- **Exercise**
Lay out every line of the items below as a Markdown table with the columns No. and Line, numbering the rows and skipping blank lines. Leave the pictures out of the table.

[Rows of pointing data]
──────────────────────────────
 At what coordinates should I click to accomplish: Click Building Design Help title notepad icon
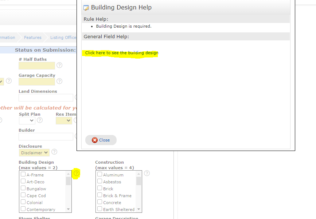(x=86, y=8)
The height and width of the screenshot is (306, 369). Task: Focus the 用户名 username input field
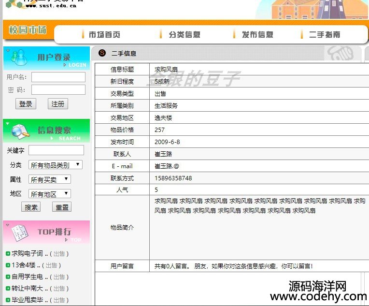(x=58, y=77)
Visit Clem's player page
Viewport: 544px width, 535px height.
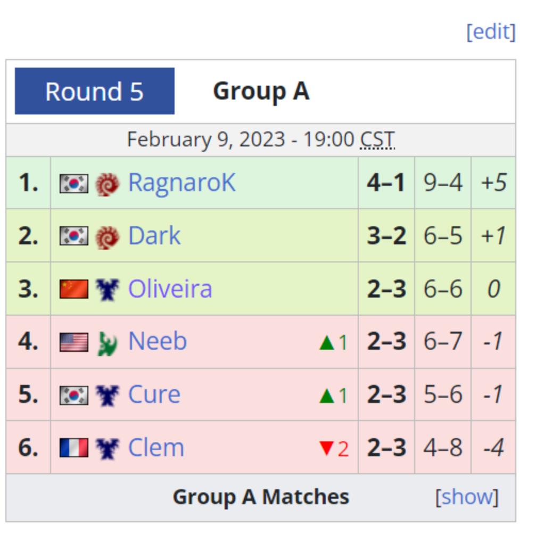[x=156, y=447]
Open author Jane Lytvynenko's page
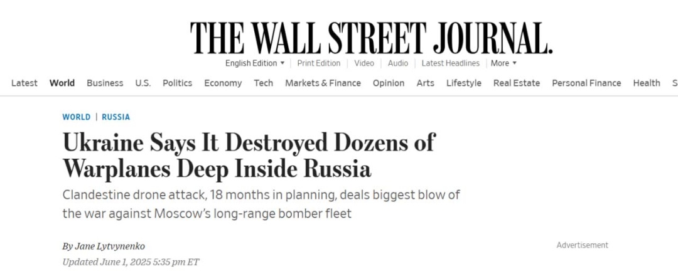Image resolution: width=678 pixels, height=274 pixels. (x=110, y=246)
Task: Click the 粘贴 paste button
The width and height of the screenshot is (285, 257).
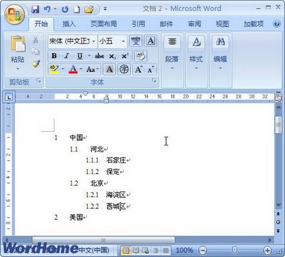Action: pos(17,53)
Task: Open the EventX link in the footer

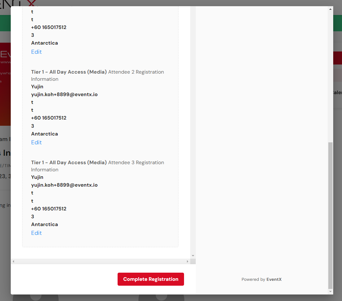Action: coord(274,280)
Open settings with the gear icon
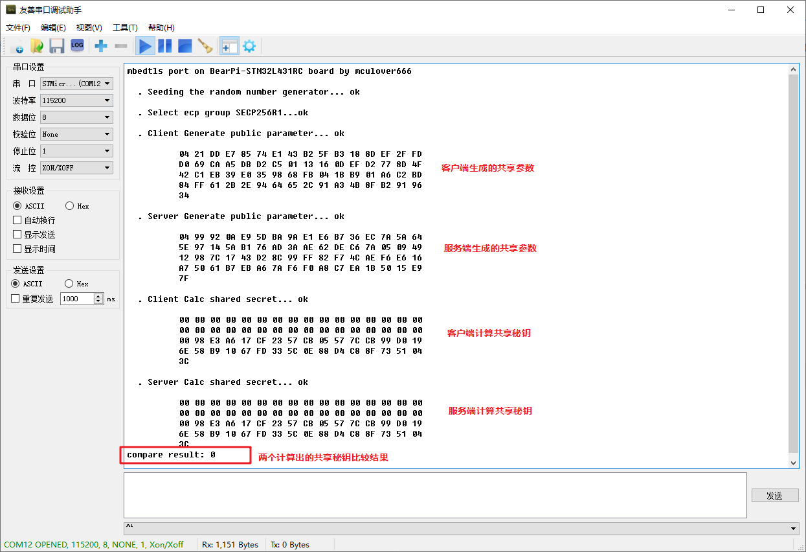The height and width of the screenshot is (552, 806). point(250,45)
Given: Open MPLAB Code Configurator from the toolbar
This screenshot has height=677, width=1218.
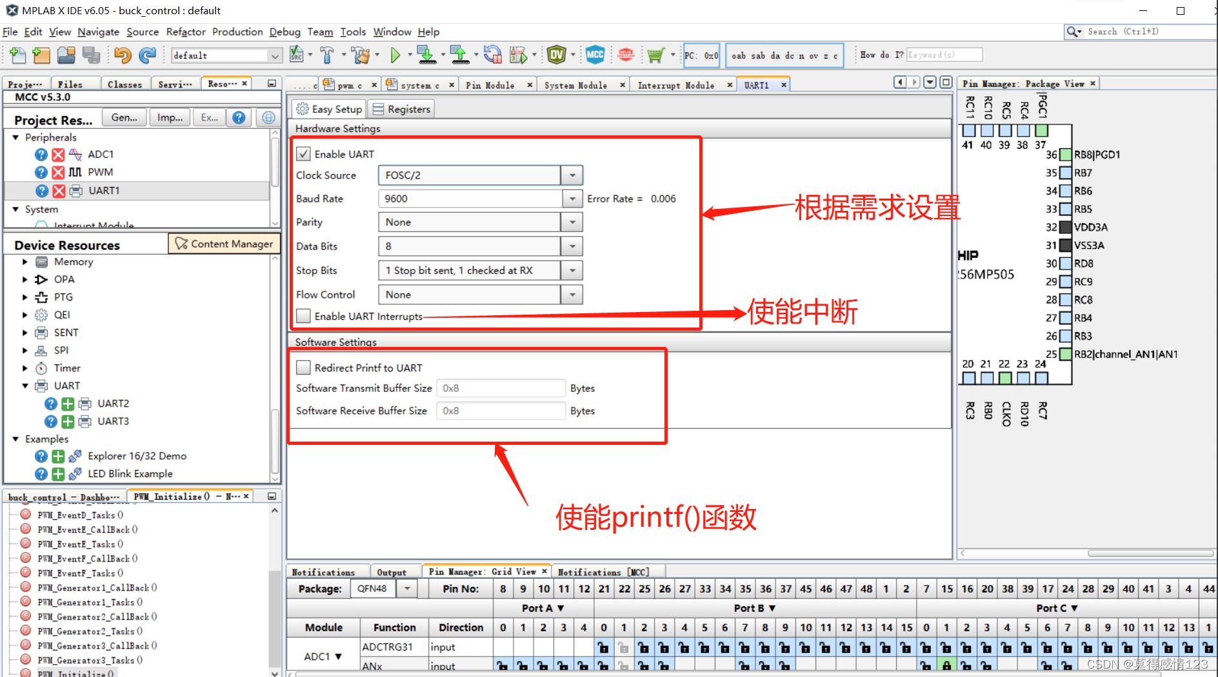Looking at the screenshot, I should 595,55.
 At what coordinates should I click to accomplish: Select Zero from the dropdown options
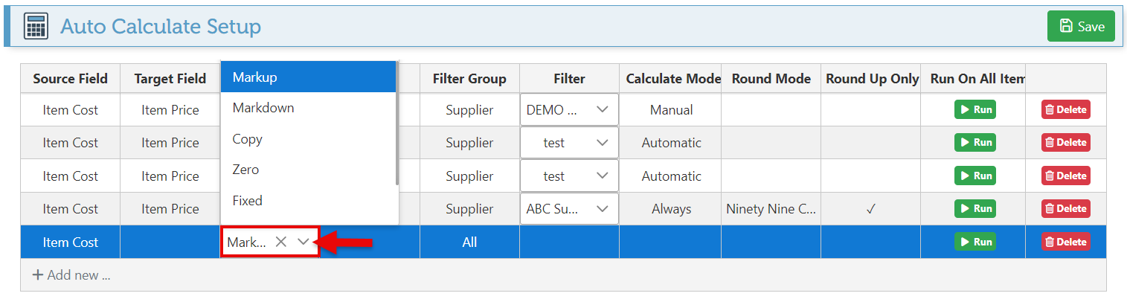pyautogui.click(x=308, y=170)
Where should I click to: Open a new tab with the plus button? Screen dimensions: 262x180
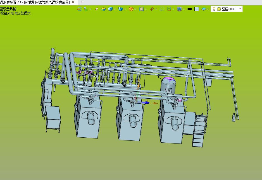point(82,2)
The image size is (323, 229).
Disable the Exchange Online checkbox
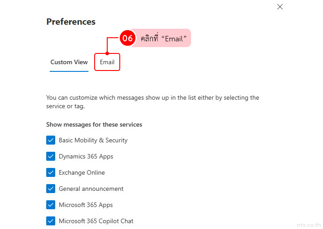coord(51,172)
──────────────────────────────
- **Reply to the exercise**
| No. | Line |
|---|---|
| 1 |  At what coordinates should I click to accomplish: Click Building Design Help title notepad icon |
| 2 | (x=86, y=8) |
| 3 | The height and width of the screenshot is (306, 369). Task: Focus the 用户名 username input field |
| 4 | (x=58, y=77) |
| 5 | Visit Clem's player page |
| 6 | Viewport: 544px width, 535px height. |
| 7 | [x=156, y=447] |
| 8 | Open author Jane Lytvynenko's page |
| 9 | Image resolution: width=678 pixels, height=274 pixels. (x=110, y=246) |
| 10 | Task: Click the 粘贴 paste button |
| 11 | The width and height of the screenshot is (285, 257). |
| 12 | Action: pos(17,53) |
| 13 | Task: Open the EventX link in the footer |
| 14 | Action: coord(274,280) |
| 15 | Open settings with the gear icon |
| 16 | The height and width of the screenshot is (552, 806). point(250,45) |
| 17 | Given: Open MPLAB Code Configurator from the toolbar |
| 18 | This screenshot has height=677, width=1218. |
| 19 | Looking at the screenshot, I should 595,55. |
| 20 |  At what coordinates should I click to accomplish: Select Zero from the dropdown options |
| 21 | pyautogui.click(x=308, y=170) |
| 22 | Where should I click to: Open a new tab with the plus button? Screen dimensions: 262x180 |
| 23 | point(82,2) |
| 24 | The image size is (323, 229). |
| 25 | Disable the Exchange Online checkbox |
| 26 | coord(51,172) |